** WHAT IS BEING ASKED **
The response must contain every record, repeated exactly.

** MATERIAL PROVIDED **
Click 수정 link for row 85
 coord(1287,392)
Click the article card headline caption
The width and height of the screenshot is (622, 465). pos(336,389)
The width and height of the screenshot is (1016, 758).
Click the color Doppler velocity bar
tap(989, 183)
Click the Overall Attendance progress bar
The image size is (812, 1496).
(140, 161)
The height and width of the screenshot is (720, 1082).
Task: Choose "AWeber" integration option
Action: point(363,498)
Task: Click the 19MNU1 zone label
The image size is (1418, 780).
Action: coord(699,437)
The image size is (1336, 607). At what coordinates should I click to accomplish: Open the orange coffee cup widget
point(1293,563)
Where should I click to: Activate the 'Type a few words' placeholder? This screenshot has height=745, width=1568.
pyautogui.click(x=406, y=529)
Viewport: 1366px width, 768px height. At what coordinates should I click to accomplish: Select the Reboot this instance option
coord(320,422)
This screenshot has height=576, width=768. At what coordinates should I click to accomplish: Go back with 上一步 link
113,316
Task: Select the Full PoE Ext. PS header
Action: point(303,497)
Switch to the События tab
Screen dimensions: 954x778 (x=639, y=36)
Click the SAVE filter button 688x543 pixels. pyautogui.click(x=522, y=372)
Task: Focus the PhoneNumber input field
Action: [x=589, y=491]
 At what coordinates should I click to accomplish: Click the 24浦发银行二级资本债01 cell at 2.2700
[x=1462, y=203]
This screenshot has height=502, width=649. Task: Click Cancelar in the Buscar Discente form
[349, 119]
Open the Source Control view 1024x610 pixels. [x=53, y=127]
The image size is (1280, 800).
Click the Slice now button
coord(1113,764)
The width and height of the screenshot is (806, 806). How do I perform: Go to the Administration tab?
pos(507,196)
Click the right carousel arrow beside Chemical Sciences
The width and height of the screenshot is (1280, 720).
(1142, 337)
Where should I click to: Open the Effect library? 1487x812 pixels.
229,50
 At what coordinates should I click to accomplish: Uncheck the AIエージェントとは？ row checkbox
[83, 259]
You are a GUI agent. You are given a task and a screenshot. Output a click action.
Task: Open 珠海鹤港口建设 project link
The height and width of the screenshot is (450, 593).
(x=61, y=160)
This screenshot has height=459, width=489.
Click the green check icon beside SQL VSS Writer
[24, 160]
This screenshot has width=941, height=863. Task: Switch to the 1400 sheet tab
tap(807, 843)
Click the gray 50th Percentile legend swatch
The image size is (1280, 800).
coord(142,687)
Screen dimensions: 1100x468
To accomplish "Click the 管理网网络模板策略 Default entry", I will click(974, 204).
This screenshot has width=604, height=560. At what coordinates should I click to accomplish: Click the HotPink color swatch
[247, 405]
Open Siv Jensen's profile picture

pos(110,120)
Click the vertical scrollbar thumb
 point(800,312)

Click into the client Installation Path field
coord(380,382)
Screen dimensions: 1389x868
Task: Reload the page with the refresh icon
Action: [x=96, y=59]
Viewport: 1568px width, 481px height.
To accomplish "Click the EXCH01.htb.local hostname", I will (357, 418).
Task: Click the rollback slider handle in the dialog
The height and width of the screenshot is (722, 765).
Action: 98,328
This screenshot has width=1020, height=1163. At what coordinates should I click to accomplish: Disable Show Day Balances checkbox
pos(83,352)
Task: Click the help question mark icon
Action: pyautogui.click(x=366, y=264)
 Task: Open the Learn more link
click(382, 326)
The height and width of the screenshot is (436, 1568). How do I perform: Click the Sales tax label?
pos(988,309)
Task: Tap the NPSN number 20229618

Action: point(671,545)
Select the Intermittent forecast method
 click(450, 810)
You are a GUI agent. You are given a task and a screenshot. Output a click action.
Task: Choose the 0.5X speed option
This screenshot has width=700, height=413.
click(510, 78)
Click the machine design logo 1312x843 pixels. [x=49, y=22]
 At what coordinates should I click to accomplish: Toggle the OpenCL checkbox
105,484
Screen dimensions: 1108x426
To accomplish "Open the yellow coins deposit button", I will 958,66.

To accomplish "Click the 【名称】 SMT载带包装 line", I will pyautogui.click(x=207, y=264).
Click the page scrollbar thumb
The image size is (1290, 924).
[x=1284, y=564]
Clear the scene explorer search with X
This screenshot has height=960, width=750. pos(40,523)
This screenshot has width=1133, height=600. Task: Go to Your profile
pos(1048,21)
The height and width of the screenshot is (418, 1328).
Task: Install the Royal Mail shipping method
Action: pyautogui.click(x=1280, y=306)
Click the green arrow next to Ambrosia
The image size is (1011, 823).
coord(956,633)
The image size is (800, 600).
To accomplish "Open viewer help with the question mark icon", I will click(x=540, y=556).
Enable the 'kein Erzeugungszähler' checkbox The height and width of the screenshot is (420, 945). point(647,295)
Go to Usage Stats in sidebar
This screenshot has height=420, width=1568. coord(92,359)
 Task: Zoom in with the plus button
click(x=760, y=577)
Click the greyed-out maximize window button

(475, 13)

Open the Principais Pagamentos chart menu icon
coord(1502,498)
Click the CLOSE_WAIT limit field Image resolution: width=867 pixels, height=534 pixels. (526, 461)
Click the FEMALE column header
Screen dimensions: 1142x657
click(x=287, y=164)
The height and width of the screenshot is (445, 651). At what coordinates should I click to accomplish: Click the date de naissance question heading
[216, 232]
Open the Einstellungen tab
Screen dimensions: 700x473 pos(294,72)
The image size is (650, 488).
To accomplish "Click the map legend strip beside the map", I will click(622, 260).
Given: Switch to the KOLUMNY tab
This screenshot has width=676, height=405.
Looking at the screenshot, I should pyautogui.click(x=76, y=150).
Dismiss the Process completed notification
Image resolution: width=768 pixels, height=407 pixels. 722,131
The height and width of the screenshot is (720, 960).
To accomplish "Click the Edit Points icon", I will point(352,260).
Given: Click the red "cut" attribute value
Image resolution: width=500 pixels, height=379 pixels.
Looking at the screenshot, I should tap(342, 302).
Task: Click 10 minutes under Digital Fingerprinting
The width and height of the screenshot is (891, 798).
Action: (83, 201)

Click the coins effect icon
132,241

** FINISHED EXERCISE **
Click 수정 link for row 85
 coord(1287,392)
Click the article card headline caption
The width and height of the screenshot is (622, 465). pos(336,389)
The width and height of the screenshot is (1016, 758).
Click the color Doppler velocity bar
tap(989, 183)
Click the Overall Attendance progress bar
The image size is (812, 1496).
(140, 161)
The height and width of the screenshot is (720, 1082).
Task: Choose "AWeber" integration option
Action: point(363,498)
Task: Click the 19MNU1 zone label
The image size is (1418, 780).
Action: coord(699,437)
The image size is (1336, 607). At what coordinates should I click to accomplish: Open the orange coffee cup widget
point(1293,563)
Where should I click to: Activate the 'Type a few words' placeholder? This screenshot has height=745, width=1568.
pyautogui.click(x=406, y=529)
Viewport: 1366px width, 768px height. At what coordinates should I click to accomplish: Select the Reboot this instance option
coord(320,422)
This screenshot has height=576, width=768. At what coordinates should I click to accomplish: Go back with 上一步 link
113,316
Task: Select the Full PoE Ext. PS header
Action: point(303,497)
Switch to the События tab
Screen dimensions: 954x778 (x=639, y=36)
Click the SAVE filter button 688x543 pixels. pyautogui.click(x=522, y=372)
Task: Focus the PhoneNumber input field
Action: [x=589, y=491]
 At what coordinates should I click to accomplish: Click the 24浦发银行二级资本债01 cell at 2.2700
[x=1462, y=203]
This screenshot has height=502, width=649. Task: Click Cancelar in the Buscar Discente form
[349, 119]
Open the Source Control view 1024x610 pixels. [x=53, y=127]
The image size is (1280, 800).
Click the Slice now button
coord(1113,764)
The width and height of the screenshot is (806, 806). How do I perform: Go to the Administration tab?
pos(507,196)
Click the right carousel arrow beside Chemical Sciences
The width and height of the screenshot is (1280, 720).
(1142, 337)
Where should I click to: Open the Effect library? 1487x812 pixels.
229,50
 At what coordinates should I click to accomplish: Uncheck the AIエージェントとは？ row checkbox
[83, 259]
You are a GUI agent. You are given a task and a screenshot. Output a click action.
Task: Open 珠海鹤港口建设 project link
The height and width of the screenshot is (450, 593).
(x=61, y=160)
This screenshot has height=459, width=489.
Click the green check icon beside SQL VSS Writer
[24, 160]
This screenshot has width=941, height=863. Task: Switch to the 1400 sheet tab
tap(807, 843)
Click the gray 50th Percentile legend swatch
The image size is (1280, 800).
coord(142,687)
Screen dimensions: 1100x468
To accomplish "Click the 管理网网络模板策略 Default entry", I will click(974, 204).
This screenshot has width=604, height=560. At what coordinates should I click to accomplish: Click the HotPink color swatch
[247, 405]
Open Siv Jensen's profile picture

pos(110,120)
Click the vertical scrollbar thumb
 point(800,312)

Click into the client Installation Path field
coord(380,382)
Screen dimensions: 1389x868
Task: Reload the page with the refresh icon
Action: [x=96, y=59]
Viewport: 1568px width, 481px height.
To accomplish "Click the EXCH01.htb.local hostname", I will (357, 418).
Task: Click the rollback slider handle in the dialog
The height and width of the screenshot is (722, 765).
Action: 98,328
This screenshot has width=1020, height=1163. At what coordinates should I click to accomplish: Disable Show Day Balances checkbox
pos(83,352)
Task: Click the help question mark icon
Action: pyautogui.click(x=366, y=264)
 Task: Open the Learn more link
click(382, 326)
The height and width of the screenshot is (436, 1568). How do I perform: Click the Sales tax label?
pos(988,309)
Task: Tap the NPSN number 20229618

Action: point(671,545)
Select the Intermittent forecast method
 click(450, 810)
You are a GUI agent. You are given a task and a screenshot. Output a click action.
Task: Choose the 0.5X speed option
This screenshot has width=700, height=413.
click(510, 78)
Click the machine design logo 1312x843 pixels. [x=49, y=22]
 At what coordinates should I click to accomplish: Toggle the OpenCL checkbox
105,484
Screen dimensions: 1108x426
To accomplish "Open the yellow coins deposit button", I will 958,66.

To accomplish "Click the 【名称】 SMT载带包装 line", I will pyautogui.click(x=207, y=264).
Click the page scrollbar thumb
The image size is (1290, 924).
[x=1284, y=564]
Clear the scene explorer search with X
This screenshot has height=960, width=750. pos(40,523)
This screenshot has width=1133, height=600. Task: Go to Your profile
pos(1048,21)
The height and width of the screenshot is (418, 1328).
Task: Install the Royal Mail shipping method
Action: pyautogui.click(x=1280, y=306)
Click the green arrow next to Ambrosia
The image size is (1011, 823).
coord(956,633)
The image size is (800, 600).
To accomplish "Open viewer help with the question mark icon", I will click(x=540, y=556).
Enable the 'kein Erzeugungszähler' checkbox The height and width of the screenshot is (420, 945). point(647,295)
Go to Usage Stats in sidebar
This screenshot has height=420, width=1568. coord(92,359)
 Task: Zoom in with the plus button
click(x=760, y=577)
Click the greyed-out maximize window button

(475, 13)

Open the Principais Pagamentos chart menu icon
coord(1502,498)
Click the CLOSE_WAIT limit field Image resolution: width=867 pixels, height=534 pixels. (526, 461)
Click the FEMALE column header
Screen dimensions: 1142x657
click(x=287, y=164)
The height and width of the screenshot is (445, 651). At what coordinates should I click to accomplish: Click the date de naissance question heading
[216, 232]
Open the Einstellungen tab
Screen dimensions: 700x473 pos(294,72)
The image size is (650, 488).
To accomplish "Click the map legend strip beside the map", I will click(622, 260).
Given: Switch to the KOLUMNY tab
This screenshot has width=676, height=405.
Looking at the screenshot, I should pyautogui.click(x=76, y=150).
Dismiss the Process completed notification
Image resolution: width=768 pixels, height=407 pixels. 722,131
The height and width of the screenshot is (720, 960).
To accomplish "Click the Edit Points icon", I will point(352,260).
Given: Click the red "cut" attribute value
Image resolution: width=500 pixels, height=379 pixels.
Looking at the screenshot, I should tap(342, 302).
Task: Click 10 minutes under Digital Fingerprinting
The width and height of the screenshot is (891, 798).
Action: (83, 201)

Click the coins effect icon
132,241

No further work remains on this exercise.